Leaders and representatives in the greater Tehachapi area and city of Tehachapi are voicing their concerns about how Southern California Edison is implementing Public Safety Power Shutoffs, speaking with other state government representatives and attending out-of-area meetings.

“Kern County’s mountain and foothill communities have felt the greatest impact of these shut-offs, as they receive warning notices almost daily. The Kern County Board of Supervisors is demanding that utilities begin managing these shut-offs more responsibly,” Kern County Second District Supervisor Zack Scrivner, who represents Tehachapi, among other areas, wrote in an email.

Many people who have lost power were outside the area where Southern California Edison said electricity could be shut off. Others hadn’t received previous notice, and residents who use electricity for medical reasons were put at greatest risk, added Scrivner.

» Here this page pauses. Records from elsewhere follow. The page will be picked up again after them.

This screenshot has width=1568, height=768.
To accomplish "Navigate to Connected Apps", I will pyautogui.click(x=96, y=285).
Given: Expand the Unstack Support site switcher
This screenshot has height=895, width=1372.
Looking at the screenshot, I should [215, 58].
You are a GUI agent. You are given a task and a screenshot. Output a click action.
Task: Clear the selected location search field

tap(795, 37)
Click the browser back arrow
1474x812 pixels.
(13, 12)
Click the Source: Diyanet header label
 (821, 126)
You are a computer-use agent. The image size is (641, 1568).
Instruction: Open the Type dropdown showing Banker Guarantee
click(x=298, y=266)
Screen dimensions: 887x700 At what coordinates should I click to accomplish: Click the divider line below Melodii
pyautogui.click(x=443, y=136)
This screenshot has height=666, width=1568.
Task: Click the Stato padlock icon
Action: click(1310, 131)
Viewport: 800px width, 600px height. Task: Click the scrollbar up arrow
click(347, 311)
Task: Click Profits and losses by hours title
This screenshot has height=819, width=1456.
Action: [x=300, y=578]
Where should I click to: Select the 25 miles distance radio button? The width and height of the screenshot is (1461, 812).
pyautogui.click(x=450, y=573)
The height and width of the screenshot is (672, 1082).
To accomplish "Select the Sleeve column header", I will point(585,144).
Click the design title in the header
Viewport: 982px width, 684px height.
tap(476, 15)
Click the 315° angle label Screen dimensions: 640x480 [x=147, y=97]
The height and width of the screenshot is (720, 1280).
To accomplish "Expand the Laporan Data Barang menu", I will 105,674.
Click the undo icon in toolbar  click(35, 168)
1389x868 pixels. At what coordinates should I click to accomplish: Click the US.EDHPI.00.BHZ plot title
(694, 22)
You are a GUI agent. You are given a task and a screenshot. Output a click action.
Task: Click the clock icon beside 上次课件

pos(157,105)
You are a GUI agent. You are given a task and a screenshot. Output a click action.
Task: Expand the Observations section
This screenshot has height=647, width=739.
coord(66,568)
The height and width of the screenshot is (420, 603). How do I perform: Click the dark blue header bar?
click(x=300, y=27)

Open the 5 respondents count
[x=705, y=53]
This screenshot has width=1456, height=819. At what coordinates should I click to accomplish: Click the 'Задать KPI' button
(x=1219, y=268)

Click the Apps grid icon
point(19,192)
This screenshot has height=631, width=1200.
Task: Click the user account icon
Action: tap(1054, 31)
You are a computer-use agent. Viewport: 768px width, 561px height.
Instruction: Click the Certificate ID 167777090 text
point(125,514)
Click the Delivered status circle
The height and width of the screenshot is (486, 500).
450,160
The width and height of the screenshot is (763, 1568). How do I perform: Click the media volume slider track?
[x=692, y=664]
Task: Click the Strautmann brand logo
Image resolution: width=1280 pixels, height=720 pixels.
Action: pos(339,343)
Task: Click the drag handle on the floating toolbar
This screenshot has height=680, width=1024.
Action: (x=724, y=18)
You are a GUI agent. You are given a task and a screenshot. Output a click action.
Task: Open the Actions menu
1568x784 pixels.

Kern County representatives attended an emergency hearing led by the California Public Utilities Commission on Oct. 18, and participated in public comment. This meeting was meant to question executives from Pacific Gas and Electric Co. about mistakes and operational gaps due to the shut-offs, Scrivner said.

Even though the meeting specifically addressed PG&E, the CPUC on Oct. 14 sent a letter of concern to Carla Peterman, the senior vice president of regulatory affairs for SCE.

It said that "SCE should carefully assess and consider the CPUC’s directions to PG&E” and “ensure critical lessons learned are transferred to SCE’s operations."

Southern California Edison has repeatedly said shut-offs took place where there was high fire risk, often because of high winds. The company has said that when power is down, it's for the public's safety.

Many residents were without power one to three days in Stallion Springs, Bear Valley Springs, city of Tehachapi, Old Towne, Keene, Cummings Valley, Sand Canyon, Golden Hills, and other areas.

“From the members' perspective and from the membership's perspective, it has been really frustrating. We don’t want to be an at-risk community,” said Wesley Shryock, general manager for the Bear Valley Springs Association.

The association has limited means and resources to keep the restaurant, administration building and other amenities open during a power outage, but they are creating proposals for consideration to help keep services operating in case of other power outages, said Shryock.

The Bear Valley Community Services District and Bear Valley Police Department are first to help the community if an emergency arises, added Shryock.

Representatives from the Bear Valley Community Services District could not immediately be reached for comment.

David Aranda, general manager of Stallion Springs Community Services District, said many pubic service groups and departments worked around the clock when the three outages happened in the community.

The Stallion Springs Police Department and the CERT team assisted those who had severe medical needs, using the district’s board room as a place to provide oxygen and refrigerate medical supplies by use of a generator. Public works staff made sure potable water was available and the wastewater treatment plant still operated, said Aranda.

“Staff went beyond the call of duty,” Aranda said.

City of Tehachapi representatives have voiced opposition to the PSPS and created videos encouraging the public to sign up for alerts and notifications from SCE before the power is shut off.

"From the city standpoint, we were prepared with generators to ensure the water and wastewater systems, police communications, dispatch and public safety continued with business as normal. We created partnerships to ensure success during an event like this," Tehachapi City Manager Greg Garrett wrote in his memo published by Tehachapi News in the Nov. 6 issue.